The town and commune of Schio, population 40,000, is located in the Veneto region of northern Italy about 60 miles west of Venice. Like several other Italian cities, Schio uses a form of TDR as a way of equitably distributing development potential and thereby mitigating some of the land value inequities created by tradition zoning. As a second but important benefit, these programs allow governments to acquire land for public infrastructure at little or no cost (Micelli and Faggiani, 2001).
Schio uses the Italian equivalent of a US specific plan to identify some portions of the planning area for public services (sending areas) and some portions for additional growth (receiving areas) but applying a uniform building density or building index to land in both areas in order to equalize property value. However, the sending area development potential can only be used by transferring it to receiving areas. If developers of receiving sites are unable to acquire the desired development rights from privately-held sending sites, they can pay to the municipality an amount equal to the value of those development rights which the municipality then uses these cash-in-lieu funds to acquire the public infrastructure (Leoni, G. (2008).
In the example of the Cappuccini planning area, Schio uses this TDR mechanism to create a green public space in a sending area in return for addition development in a receiving area without having to resort to condemnation (Leoni, 2008).

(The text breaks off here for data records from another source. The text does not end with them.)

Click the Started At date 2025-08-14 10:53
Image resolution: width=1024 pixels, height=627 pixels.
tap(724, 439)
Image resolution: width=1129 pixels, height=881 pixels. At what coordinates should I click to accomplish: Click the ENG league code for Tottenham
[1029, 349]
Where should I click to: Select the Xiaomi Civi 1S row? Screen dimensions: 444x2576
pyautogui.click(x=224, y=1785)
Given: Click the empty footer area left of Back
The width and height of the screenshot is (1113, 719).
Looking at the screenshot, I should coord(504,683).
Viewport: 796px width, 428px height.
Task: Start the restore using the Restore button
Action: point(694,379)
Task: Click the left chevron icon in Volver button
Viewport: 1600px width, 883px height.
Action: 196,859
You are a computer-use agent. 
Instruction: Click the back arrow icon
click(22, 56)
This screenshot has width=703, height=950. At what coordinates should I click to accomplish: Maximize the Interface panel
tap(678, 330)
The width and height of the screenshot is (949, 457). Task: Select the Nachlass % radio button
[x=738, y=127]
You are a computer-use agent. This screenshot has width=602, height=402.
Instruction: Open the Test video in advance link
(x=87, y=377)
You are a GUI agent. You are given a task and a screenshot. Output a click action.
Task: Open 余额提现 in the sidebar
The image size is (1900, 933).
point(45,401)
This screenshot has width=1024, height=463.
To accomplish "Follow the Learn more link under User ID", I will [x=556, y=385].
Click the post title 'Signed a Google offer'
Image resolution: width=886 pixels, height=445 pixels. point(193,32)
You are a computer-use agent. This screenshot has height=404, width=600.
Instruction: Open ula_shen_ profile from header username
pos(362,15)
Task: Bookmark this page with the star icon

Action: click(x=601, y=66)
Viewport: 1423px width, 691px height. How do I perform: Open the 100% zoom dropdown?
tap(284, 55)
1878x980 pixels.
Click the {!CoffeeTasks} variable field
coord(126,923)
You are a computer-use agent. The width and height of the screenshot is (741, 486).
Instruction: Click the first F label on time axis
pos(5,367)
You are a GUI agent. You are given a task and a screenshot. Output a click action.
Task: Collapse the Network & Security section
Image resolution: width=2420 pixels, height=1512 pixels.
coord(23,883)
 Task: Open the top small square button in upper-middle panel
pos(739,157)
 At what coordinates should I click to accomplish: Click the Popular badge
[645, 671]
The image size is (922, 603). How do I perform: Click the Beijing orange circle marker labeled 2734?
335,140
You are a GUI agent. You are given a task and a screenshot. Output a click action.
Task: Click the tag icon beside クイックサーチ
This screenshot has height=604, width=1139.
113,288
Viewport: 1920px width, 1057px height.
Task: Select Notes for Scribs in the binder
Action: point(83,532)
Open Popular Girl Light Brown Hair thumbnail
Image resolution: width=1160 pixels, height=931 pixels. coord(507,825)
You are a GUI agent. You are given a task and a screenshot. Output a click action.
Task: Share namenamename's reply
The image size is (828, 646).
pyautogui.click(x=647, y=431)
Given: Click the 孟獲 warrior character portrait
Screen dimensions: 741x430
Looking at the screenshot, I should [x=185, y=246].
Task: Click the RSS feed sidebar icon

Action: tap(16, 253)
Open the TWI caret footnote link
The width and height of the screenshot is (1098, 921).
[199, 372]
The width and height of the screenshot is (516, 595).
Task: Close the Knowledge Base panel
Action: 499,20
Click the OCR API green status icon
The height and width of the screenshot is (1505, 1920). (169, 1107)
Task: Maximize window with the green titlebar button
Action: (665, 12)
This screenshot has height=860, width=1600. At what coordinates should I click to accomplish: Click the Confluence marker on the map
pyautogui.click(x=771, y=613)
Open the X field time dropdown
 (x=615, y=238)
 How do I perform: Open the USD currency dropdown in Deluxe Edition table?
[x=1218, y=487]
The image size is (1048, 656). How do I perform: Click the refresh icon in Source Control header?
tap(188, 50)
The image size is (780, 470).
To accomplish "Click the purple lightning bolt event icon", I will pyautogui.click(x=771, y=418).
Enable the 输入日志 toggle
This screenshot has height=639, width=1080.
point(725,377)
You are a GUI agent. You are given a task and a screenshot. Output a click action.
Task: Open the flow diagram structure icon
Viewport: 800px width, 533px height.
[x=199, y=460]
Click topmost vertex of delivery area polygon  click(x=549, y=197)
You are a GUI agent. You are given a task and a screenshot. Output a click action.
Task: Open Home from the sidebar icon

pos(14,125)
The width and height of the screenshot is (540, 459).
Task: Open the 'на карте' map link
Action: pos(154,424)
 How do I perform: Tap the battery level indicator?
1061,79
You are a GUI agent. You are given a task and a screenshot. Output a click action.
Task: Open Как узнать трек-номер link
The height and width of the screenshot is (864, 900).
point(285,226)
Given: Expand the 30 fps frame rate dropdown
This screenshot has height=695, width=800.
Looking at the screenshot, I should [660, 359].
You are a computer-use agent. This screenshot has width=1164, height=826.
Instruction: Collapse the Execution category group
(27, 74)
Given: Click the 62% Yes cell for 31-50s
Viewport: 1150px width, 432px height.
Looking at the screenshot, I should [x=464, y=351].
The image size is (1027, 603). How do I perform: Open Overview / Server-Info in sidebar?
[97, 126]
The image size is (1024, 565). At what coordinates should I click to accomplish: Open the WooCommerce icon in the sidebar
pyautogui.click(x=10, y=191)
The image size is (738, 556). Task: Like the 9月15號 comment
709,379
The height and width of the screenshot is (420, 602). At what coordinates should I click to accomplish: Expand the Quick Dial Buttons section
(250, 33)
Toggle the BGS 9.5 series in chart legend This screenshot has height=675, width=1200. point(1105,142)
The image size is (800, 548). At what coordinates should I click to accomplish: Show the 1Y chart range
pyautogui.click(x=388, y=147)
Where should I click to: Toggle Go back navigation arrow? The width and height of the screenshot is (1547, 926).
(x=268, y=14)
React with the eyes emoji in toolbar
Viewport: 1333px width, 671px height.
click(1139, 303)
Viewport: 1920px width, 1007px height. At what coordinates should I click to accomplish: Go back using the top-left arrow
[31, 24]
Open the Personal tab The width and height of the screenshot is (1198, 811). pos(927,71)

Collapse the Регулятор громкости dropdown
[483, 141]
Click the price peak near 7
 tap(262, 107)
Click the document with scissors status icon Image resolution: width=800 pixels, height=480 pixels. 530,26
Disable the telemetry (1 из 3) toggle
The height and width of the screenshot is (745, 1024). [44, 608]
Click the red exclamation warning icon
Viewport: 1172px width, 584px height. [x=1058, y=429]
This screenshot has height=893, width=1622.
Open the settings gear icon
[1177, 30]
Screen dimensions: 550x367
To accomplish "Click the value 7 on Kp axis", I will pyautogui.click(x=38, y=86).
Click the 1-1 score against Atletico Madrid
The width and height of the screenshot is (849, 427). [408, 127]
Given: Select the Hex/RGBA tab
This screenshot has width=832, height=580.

Leoni, G. (2008) Italy: experiments with non-financial compensation instruments to preserve, conserve and re-allocate buildings, in Janssen-Janssen, L., Spaans, M., & Van der Veen, M. (ed.) New Instruments in Spatial Planning: An International Perspective on Non-Financial Compensation. Amsterdam: IOS Press.
Micelli, E., and Faggiani, (2001) A. New Tools for Land Policy in Italy. Paper presented at the 8th European Real Estate Society Conference. Alicante 26-29 June 2001.